Stored records
+ + + +
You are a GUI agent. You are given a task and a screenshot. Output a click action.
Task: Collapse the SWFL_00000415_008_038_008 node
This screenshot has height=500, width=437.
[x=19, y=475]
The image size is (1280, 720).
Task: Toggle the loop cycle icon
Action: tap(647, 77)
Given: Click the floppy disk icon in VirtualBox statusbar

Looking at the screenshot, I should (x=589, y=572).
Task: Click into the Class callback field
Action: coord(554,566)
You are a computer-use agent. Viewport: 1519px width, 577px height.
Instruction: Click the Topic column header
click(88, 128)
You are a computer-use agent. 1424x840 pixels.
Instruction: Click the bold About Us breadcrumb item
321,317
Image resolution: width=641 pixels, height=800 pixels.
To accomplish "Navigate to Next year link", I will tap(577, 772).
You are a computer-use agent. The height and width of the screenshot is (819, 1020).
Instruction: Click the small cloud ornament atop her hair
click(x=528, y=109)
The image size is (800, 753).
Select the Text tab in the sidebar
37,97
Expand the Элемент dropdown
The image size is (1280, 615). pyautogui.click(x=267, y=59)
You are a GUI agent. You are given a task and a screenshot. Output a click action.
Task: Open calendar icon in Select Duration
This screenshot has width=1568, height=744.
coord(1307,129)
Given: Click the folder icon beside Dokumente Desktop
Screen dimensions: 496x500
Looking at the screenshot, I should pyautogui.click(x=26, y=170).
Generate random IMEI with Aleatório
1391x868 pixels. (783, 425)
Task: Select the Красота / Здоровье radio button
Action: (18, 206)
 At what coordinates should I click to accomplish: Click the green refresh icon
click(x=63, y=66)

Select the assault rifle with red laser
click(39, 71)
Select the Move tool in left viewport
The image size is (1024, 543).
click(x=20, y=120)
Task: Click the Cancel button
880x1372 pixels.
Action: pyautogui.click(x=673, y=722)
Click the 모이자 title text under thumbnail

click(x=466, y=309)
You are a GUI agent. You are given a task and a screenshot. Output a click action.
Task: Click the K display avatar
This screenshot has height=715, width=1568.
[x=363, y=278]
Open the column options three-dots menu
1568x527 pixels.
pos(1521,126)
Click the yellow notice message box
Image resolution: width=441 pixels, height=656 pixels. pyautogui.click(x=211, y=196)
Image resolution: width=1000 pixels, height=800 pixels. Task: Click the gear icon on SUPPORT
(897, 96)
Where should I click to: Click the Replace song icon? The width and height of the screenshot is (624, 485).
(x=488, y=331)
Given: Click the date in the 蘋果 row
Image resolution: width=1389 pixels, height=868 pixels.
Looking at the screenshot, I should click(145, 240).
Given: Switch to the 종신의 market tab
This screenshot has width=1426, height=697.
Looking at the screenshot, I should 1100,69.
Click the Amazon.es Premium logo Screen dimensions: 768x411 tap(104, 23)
+ + + +
## WHAT YOU ARE ASKED TO DO
Only the lines from the first line of the records through the line with "Task: Click the Cancel button" should be reproduced, exactly and with nothing added.

## WRITTEN SOLUTION
You are a GUI agent. You are given a task and a screenshot. Output a click action.
Task: Collapse the SWFL_00000415_008_038_008 node
This screenshot has height=500, width=437.
[x=19, y=475]
The image size is (1280, 720).
Task: Toggle the loop cycle icon
Action: tap(647, 77)
Given: Click the floppy disk icon in VirtualBox statusbar

Looking at the screenshot, I should (x=589, y=572).
Task: Click into the Class callback field
Action: coord(554,566)
You are a computer-use agent. Viewport: 1519px width, 577px height.
Instruction: Click the Topic column header
click(88, 128)
You are a computer-use agent. 1424x840 pixels.
Instruction: Click the bold About Us breadcrumb item
321,317
Image resolution: width=641 pixels, height=800 pixels.
To accomplish "Navigate to Next year link", I will tap(577, 772).
You are a computer-use agent. The height and width of the screenshot is (819, 1020).
Instruction: Click the small cloud ornament atop her hair
click(x=528, y=109)
The image size is (800, 753).
Select the Text tab in the sidebar
37,97
Expand the Элемент dropdown
The image size is (1280, 615). pyautogui.click(x=267, y=59)
You are a GUI agent. You are given a task and a screenshot. Output a click action.
Task: Open calendar icon in Select Duration
This screenshot has width=1568, height=744.
coord(1307,129)
Given: Click the folder icon beside Dokumente Desktop
Screen dimensions: 496x500
Looking at the screenshot, I should pyautogui.click(x=26, y=170).
Generate random IMEI with Aleatório
1391x868 pixels. (783, 425)
Task: Select the Красота / Здоровье radio button
Action: (18, 206)
 At what coordinates should I click to accomplish: Click the green refresh icon
click(x=63, y=66)

Select the assault rifle with red laser
click(39, 71)
Select the Move tool in left viewport
The image size is (1024, 543).
click(x=20, y=120)
Task: Click the Cancel button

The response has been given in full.